Day 21 – Favourite book from your childhoodTwo books:
Ella Enchanted! It is a magical book. It has a linguist for a main character. It's a reinterpretation of Cinderella where the main character has agency, and does things her own way: she doesn't have Rebellious Princess Syndrome, she's just a little different. She saves her prince from ogres, not by beating him at his own game, but by utilizing her particular talents to beat the ogres at theirs. And I like that the relationship between Ella and Char is presented in terms of these two distinct people. You get to see why they like each other, and what fuels their relationship, and I think this was the first book I read as a kid where that was shown, and not just assumed. It stuck out to me, anyway.
The whole story has an interesting feel to it; on the one hand, it contains a lot of traditional elements of fairy-tales: fairy godmothers, ogres, elves, giants, centaurs, kings and queens and princesses and ugly stepsisters. It doesn't specifically subvert those elements, but uses them in earnest and plays with them, and adds a dash of language on top of it all.The characters are people that jump beyond the stock characters they came from, and it's just a fun book to read.
And!
The Witches, from around the same time as
Ella Enchanted, I believe.

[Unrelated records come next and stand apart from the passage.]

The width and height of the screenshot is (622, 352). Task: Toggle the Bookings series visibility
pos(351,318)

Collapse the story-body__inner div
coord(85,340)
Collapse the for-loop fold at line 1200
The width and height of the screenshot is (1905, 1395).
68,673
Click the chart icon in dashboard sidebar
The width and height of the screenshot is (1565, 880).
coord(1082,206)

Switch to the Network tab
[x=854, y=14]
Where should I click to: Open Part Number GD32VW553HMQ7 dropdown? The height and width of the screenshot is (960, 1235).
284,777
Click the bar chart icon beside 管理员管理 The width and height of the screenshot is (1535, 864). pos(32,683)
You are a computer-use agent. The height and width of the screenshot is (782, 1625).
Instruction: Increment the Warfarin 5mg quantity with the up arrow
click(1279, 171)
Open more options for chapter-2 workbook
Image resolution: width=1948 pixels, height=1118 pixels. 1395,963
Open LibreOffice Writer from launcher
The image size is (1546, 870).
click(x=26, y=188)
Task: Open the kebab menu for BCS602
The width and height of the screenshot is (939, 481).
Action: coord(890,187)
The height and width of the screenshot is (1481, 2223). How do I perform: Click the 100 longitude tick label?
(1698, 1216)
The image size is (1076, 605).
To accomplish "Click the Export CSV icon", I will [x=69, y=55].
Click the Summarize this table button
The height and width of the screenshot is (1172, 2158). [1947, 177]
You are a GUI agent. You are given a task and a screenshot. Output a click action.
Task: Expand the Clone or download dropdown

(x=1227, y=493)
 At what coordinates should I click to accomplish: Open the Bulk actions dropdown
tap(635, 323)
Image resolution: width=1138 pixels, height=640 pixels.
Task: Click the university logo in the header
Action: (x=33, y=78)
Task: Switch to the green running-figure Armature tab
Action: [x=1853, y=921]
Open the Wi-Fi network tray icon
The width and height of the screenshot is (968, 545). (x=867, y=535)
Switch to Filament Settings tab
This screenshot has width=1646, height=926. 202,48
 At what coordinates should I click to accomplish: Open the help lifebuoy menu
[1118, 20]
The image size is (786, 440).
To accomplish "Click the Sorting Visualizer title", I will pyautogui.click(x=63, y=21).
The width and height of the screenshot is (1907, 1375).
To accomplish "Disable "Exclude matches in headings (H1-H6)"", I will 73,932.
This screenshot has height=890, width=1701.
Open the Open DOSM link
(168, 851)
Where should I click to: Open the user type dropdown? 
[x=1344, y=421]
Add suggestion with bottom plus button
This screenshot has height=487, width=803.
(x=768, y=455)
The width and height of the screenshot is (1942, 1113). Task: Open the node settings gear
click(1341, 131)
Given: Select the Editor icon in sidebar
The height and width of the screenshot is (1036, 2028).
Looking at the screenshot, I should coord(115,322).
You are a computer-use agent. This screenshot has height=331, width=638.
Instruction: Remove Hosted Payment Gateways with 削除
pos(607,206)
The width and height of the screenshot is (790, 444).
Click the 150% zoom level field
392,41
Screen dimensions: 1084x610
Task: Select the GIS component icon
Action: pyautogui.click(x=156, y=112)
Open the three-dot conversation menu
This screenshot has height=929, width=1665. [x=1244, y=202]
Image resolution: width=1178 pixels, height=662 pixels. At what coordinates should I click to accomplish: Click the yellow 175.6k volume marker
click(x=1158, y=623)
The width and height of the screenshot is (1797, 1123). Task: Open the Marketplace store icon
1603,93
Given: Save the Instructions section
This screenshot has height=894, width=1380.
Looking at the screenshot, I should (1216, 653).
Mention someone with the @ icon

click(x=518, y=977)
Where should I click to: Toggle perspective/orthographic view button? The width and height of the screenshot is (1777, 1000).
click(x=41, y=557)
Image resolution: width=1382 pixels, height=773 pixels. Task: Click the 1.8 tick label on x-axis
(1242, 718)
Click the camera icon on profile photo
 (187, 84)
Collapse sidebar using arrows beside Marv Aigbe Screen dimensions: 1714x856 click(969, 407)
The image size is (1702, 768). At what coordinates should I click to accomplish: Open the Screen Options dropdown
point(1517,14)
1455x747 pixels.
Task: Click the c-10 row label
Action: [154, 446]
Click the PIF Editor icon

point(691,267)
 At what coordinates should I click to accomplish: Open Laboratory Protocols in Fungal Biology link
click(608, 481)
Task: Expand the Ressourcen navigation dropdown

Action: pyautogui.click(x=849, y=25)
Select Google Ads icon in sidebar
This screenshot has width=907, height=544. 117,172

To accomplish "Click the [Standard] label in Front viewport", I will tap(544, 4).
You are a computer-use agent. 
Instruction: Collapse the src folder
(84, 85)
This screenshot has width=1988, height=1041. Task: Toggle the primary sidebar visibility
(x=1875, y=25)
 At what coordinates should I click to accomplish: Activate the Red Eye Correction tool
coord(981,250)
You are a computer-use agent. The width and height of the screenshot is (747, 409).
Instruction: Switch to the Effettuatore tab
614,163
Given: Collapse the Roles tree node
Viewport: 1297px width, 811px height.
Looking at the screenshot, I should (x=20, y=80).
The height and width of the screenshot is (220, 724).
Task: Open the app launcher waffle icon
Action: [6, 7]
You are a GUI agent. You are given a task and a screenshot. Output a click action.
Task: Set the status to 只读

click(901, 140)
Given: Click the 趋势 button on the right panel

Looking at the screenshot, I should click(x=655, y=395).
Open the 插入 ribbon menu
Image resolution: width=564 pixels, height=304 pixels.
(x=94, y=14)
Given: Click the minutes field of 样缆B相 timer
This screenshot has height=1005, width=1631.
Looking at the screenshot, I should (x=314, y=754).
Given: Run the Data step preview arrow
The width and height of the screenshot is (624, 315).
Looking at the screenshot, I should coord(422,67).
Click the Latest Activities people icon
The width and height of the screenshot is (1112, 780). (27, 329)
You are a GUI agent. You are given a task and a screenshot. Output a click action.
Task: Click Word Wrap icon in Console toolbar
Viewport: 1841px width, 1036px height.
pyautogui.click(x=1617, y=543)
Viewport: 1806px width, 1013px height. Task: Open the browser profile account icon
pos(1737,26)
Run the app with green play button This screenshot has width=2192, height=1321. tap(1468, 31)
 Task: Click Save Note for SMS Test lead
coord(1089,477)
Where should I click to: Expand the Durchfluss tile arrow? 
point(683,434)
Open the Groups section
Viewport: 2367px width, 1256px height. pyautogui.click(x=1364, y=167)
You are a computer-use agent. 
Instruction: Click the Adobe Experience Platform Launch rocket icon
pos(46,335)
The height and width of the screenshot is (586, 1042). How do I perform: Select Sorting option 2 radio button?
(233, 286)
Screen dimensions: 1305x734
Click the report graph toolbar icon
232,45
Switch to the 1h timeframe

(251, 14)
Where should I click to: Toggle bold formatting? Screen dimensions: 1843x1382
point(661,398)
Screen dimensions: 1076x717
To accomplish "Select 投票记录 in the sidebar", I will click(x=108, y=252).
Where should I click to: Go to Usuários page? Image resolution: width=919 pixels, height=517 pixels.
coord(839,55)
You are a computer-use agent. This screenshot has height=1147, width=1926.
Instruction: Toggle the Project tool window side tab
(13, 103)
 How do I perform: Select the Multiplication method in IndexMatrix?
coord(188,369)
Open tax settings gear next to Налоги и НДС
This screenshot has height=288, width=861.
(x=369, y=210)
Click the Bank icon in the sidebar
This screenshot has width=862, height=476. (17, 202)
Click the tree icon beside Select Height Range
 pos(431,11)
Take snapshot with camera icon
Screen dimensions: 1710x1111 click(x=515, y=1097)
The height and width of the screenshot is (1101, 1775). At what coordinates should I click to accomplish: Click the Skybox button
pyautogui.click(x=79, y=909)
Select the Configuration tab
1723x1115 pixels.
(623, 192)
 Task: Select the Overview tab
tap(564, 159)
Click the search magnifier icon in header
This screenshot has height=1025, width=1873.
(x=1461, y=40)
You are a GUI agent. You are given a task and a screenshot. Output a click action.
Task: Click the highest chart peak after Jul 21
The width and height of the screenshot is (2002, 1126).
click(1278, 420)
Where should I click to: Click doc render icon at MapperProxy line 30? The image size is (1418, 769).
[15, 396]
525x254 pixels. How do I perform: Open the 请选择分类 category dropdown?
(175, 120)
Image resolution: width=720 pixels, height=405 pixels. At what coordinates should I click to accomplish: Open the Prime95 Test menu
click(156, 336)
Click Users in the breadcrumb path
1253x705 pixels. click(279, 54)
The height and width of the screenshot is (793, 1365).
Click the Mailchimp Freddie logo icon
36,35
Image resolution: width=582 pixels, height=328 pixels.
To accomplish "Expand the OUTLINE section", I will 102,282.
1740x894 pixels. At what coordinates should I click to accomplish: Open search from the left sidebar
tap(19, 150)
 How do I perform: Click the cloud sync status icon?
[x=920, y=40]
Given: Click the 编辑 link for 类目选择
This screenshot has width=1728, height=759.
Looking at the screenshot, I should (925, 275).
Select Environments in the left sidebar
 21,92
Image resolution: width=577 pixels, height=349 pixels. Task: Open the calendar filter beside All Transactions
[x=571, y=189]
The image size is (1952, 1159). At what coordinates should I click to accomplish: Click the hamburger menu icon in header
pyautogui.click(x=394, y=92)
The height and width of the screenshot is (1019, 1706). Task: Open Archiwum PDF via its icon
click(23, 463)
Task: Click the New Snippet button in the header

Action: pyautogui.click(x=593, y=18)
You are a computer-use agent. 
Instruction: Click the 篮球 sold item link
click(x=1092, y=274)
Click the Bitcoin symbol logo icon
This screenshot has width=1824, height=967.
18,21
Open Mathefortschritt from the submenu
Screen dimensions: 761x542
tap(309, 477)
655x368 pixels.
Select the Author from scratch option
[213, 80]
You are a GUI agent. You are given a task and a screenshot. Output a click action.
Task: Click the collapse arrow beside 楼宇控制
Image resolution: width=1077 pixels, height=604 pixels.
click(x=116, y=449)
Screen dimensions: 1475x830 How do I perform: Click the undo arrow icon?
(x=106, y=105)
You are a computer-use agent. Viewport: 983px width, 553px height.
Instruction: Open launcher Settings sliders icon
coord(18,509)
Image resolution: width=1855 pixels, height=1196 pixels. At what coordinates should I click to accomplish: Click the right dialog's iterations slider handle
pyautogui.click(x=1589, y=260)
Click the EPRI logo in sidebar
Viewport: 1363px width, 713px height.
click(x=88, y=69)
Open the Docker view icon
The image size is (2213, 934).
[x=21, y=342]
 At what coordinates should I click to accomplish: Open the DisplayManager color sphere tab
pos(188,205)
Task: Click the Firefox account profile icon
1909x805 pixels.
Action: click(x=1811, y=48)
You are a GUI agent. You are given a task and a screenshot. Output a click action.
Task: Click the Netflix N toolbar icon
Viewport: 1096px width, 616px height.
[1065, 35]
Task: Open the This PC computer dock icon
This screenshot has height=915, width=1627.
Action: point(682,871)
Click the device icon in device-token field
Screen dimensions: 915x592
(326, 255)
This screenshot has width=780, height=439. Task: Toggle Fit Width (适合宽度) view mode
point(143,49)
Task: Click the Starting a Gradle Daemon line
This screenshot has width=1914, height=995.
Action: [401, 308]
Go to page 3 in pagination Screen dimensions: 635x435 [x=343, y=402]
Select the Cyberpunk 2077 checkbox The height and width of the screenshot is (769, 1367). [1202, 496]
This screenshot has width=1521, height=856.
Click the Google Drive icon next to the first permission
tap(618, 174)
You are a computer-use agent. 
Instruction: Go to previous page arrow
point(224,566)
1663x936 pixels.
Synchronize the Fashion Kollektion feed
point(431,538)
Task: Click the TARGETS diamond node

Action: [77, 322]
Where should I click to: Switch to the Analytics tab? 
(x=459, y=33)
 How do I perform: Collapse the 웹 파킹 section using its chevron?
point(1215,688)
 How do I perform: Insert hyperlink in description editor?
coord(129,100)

The Witches is a fantastic, weird book, and even in elementary school, my favorite part of the book was that the main character doesn't go back to being a kid at the end. He stays a mouse, with a very short lifespan, and he is okay with that because he doesn't want to outlive his grandmother. I rejoiced when I read that, because finally! I thought to myself. A book that isn't coddling us or expecting that just because we're still in the single digits, we need a perfect happy ending where everything goes back to normal. I've had people tell me that the book scared them as a child, but for me,
The Witches was nothing short of awesome.